Task to complete:
Scan the entries below and state how many lines contain "left". No other output.

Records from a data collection
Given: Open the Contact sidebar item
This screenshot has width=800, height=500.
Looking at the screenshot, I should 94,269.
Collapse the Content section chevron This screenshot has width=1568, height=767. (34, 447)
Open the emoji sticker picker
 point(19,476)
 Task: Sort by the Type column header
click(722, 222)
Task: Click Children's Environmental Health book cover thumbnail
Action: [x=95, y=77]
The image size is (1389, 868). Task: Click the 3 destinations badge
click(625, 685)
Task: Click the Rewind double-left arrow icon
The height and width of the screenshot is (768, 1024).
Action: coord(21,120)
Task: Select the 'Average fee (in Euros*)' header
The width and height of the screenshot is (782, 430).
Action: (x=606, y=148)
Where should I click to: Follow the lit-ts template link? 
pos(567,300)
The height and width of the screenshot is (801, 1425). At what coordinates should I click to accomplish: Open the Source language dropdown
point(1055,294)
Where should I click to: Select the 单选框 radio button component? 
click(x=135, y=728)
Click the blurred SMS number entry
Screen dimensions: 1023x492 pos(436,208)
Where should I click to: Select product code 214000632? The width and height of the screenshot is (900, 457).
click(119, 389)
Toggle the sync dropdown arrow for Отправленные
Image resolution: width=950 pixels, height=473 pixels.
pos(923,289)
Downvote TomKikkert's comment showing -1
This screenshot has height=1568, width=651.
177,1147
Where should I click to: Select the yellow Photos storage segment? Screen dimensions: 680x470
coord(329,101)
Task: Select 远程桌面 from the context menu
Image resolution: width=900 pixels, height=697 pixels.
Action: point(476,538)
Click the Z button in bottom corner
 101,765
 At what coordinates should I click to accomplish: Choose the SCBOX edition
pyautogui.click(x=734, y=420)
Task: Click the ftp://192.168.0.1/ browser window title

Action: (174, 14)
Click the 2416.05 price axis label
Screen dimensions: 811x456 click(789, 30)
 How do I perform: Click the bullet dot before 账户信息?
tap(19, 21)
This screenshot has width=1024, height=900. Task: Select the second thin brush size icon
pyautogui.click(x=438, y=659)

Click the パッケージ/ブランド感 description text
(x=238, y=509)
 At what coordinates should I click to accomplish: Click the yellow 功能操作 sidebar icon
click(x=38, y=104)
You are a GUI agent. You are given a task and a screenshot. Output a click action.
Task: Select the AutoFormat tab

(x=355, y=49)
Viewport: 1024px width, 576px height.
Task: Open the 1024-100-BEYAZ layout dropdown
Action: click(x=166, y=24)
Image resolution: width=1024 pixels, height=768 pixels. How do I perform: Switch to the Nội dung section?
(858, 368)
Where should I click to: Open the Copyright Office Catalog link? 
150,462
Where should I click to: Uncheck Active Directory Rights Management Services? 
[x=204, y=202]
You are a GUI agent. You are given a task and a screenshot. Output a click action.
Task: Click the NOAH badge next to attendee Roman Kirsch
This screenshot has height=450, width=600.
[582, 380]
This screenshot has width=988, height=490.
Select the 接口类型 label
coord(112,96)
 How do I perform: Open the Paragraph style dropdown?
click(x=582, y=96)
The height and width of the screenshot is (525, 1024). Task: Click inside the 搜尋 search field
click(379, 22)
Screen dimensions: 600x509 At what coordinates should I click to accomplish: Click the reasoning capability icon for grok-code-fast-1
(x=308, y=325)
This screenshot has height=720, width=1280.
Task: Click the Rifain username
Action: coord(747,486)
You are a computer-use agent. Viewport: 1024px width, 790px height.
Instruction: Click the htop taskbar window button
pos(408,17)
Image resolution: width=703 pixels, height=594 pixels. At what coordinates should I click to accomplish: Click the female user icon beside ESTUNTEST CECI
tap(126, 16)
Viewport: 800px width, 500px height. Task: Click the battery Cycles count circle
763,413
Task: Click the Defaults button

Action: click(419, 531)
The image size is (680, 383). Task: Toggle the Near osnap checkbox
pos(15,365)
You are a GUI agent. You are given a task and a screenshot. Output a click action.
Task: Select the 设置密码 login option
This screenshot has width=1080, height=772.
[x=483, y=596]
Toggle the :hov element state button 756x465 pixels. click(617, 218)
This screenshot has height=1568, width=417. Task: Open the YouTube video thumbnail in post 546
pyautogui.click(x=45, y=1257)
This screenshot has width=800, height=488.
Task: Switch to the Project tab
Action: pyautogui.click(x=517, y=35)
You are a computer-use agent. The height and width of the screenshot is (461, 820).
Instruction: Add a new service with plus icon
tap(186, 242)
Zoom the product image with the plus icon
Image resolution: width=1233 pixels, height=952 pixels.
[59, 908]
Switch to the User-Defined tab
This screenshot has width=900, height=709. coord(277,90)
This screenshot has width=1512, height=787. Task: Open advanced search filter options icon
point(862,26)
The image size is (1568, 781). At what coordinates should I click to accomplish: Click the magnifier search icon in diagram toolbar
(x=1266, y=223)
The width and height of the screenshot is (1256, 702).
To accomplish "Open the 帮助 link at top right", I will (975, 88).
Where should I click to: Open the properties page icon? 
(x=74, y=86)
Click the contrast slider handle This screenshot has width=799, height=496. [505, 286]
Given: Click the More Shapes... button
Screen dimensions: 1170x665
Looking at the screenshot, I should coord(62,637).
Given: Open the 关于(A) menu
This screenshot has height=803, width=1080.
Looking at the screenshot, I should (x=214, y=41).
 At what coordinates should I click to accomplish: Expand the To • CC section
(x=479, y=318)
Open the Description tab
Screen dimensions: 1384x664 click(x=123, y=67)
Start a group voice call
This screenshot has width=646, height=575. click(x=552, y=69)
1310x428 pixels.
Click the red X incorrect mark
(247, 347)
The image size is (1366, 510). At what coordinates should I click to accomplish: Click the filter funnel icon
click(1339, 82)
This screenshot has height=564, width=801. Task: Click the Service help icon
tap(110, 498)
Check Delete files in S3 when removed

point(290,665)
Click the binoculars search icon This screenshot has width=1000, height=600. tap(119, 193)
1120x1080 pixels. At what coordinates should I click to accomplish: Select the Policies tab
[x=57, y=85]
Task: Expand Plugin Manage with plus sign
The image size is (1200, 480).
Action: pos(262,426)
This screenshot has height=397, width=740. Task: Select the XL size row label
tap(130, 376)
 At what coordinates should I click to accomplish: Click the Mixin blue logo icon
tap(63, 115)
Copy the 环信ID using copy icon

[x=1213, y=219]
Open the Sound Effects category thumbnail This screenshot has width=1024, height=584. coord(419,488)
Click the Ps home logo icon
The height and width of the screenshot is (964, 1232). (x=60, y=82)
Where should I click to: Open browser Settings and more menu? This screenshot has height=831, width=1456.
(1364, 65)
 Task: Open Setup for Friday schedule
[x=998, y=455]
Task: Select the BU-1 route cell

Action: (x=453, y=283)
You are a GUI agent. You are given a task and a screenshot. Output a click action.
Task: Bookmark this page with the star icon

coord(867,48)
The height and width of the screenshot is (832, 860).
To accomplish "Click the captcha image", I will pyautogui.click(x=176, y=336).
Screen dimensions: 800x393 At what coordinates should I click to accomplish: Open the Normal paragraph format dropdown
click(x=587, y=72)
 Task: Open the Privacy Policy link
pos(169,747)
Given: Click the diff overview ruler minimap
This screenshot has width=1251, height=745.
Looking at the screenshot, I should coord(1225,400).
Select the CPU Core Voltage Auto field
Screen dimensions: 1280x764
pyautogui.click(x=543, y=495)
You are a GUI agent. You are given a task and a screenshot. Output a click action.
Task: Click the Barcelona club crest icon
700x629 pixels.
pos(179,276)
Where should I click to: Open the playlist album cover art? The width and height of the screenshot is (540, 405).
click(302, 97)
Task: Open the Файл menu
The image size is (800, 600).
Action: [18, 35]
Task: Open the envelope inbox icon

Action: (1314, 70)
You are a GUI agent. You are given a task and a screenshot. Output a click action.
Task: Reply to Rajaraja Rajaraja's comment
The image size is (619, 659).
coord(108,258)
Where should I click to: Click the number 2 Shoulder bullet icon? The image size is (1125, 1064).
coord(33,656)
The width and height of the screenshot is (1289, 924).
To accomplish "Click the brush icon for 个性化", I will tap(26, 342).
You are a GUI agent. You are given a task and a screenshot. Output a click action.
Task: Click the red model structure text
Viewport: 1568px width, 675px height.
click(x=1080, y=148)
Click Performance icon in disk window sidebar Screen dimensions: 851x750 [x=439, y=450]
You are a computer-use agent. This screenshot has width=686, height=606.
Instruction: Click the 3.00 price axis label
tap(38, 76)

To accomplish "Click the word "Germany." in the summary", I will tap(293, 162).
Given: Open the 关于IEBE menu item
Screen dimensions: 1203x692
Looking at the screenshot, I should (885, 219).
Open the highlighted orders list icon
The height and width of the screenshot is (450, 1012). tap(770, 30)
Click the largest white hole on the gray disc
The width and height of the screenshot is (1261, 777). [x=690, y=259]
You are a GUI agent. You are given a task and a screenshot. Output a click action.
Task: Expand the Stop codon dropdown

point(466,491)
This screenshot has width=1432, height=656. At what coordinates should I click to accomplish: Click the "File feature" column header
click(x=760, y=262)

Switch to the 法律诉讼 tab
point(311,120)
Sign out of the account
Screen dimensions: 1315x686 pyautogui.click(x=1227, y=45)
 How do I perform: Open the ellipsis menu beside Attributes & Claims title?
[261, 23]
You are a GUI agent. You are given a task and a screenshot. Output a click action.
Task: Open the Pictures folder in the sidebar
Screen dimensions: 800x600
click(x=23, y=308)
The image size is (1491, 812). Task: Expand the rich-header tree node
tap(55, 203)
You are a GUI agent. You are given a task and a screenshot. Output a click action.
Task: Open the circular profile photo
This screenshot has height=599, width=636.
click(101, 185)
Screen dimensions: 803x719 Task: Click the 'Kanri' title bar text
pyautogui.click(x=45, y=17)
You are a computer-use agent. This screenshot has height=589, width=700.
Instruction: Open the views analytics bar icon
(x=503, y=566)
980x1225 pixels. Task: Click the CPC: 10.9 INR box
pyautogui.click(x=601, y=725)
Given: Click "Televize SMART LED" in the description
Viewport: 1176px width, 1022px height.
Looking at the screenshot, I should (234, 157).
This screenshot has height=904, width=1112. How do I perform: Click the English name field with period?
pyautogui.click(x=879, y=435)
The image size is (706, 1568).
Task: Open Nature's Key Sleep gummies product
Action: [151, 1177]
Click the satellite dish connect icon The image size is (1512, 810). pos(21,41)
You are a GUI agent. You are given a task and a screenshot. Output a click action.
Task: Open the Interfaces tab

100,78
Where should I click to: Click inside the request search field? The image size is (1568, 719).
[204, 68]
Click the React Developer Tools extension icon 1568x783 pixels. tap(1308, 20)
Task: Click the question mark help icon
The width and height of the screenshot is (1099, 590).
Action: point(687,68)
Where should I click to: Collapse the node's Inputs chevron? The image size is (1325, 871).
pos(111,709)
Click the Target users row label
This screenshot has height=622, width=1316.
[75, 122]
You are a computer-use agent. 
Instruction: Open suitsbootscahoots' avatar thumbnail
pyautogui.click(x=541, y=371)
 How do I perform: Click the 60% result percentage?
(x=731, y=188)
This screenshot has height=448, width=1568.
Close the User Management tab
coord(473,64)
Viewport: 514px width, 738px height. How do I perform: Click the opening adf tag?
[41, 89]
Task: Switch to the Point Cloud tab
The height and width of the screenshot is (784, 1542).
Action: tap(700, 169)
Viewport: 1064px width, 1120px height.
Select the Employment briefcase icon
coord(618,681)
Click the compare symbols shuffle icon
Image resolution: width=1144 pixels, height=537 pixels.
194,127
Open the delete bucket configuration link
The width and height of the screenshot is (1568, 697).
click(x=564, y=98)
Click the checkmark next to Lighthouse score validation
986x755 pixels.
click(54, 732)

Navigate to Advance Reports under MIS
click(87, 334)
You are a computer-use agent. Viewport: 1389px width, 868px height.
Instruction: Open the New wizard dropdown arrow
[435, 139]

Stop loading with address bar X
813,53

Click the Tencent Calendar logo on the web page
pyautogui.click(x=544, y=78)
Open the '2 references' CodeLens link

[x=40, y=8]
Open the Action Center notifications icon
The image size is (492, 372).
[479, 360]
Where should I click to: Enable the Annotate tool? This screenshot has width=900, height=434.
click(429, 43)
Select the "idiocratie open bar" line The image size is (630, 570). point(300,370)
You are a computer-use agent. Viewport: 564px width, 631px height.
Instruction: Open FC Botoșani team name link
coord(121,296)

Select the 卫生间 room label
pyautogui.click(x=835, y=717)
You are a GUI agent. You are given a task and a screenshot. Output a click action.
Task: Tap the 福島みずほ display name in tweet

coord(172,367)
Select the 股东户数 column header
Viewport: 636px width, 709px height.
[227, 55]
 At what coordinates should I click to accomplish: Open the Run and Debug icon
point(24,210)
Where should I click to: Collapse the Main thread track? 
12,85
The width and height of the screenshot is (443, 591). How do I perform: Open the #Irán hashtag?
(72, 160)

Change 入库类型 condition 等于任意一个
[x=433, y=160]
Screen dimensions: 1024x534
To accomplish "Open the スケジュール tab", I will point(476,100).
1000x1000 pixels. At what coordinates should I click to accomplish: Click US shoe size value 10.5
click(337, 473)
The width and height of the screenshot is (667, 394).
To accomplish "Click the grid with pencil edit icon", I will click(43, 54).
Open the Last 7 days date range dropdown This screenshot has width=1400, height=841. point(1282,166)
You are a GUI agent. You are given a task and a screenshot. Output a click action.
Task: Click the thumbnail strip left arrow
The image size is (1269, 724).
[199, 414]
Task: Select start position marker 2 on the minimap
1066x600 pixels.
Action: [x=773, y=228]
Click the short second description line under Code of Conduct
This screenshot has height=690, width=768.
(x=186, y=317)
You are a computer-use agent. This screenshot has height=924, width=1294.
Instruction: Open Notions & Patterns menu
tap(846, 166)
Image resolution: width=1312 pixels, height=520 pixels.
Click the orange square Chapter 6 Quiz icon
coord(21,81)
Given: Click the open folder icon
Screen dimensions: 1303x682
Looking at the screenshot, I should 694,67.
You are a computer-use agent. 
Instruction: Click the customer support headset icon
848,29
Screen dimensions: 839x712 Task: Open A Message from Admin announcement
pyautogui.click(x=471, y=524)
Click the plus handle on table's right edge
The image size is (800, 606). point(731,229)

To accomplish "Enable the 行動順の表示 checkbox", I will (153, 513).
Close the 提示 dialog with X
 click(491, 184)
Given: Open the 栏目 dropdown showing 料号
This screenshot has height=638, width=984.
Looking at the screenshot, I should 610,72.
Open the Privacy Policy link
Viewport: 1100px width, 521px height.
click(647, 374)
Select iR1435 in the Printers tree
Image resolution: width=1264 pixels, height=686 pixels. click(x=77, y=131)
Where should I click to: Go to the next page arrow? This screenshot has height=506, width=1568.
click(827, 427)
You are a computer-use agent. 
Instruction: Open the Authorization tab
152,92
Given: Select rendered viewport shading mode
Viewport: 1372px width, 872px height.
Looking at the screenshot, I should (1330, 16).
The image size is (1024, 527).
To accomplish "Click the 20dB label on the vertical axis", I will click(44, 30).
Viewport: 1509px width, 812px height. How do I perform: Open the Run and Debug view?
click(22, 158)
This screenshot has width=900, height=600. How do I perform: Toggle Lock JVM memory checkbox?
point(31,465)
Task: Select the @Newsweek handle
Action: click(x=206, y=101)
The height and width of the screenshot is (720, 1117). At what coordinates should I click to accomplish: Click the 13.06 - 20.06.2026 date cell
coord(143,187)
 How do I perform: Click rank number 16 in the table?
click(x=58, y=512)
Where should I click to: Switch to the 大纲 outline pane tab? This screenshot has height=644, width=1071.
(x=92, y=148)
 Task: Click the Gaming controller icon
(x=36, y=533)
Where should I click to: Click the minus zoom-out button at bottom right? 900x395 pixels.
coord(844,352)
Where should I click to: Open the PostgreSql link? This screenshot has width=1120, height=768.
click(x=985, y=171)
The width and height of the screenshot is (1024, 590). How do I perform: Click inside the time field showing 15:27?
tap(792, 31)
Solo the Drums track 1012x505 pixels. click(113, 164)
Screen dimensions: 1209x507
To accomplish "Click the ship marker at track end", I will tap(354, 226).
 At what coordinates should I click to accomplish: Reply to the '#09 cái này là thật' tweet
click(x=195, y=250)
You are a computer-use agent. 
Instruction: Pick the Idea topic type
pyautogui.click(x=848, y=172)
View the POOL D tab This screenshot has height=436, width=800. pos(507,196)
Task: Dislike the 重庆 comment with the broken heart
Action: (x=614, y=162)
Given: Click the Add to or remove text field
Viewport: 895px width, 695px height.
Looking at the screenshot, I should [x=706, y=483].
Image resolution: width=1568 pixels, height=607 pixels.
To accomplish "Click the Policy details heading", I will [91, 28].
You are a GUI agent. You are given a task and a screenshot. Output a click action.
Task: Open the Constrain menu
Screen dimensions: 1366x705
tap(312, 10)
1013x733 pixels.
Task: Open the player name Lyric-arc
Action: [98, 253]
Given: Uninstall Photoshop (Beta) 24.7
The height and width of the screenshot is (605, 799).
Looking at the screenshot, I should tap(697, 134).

Task answer:
2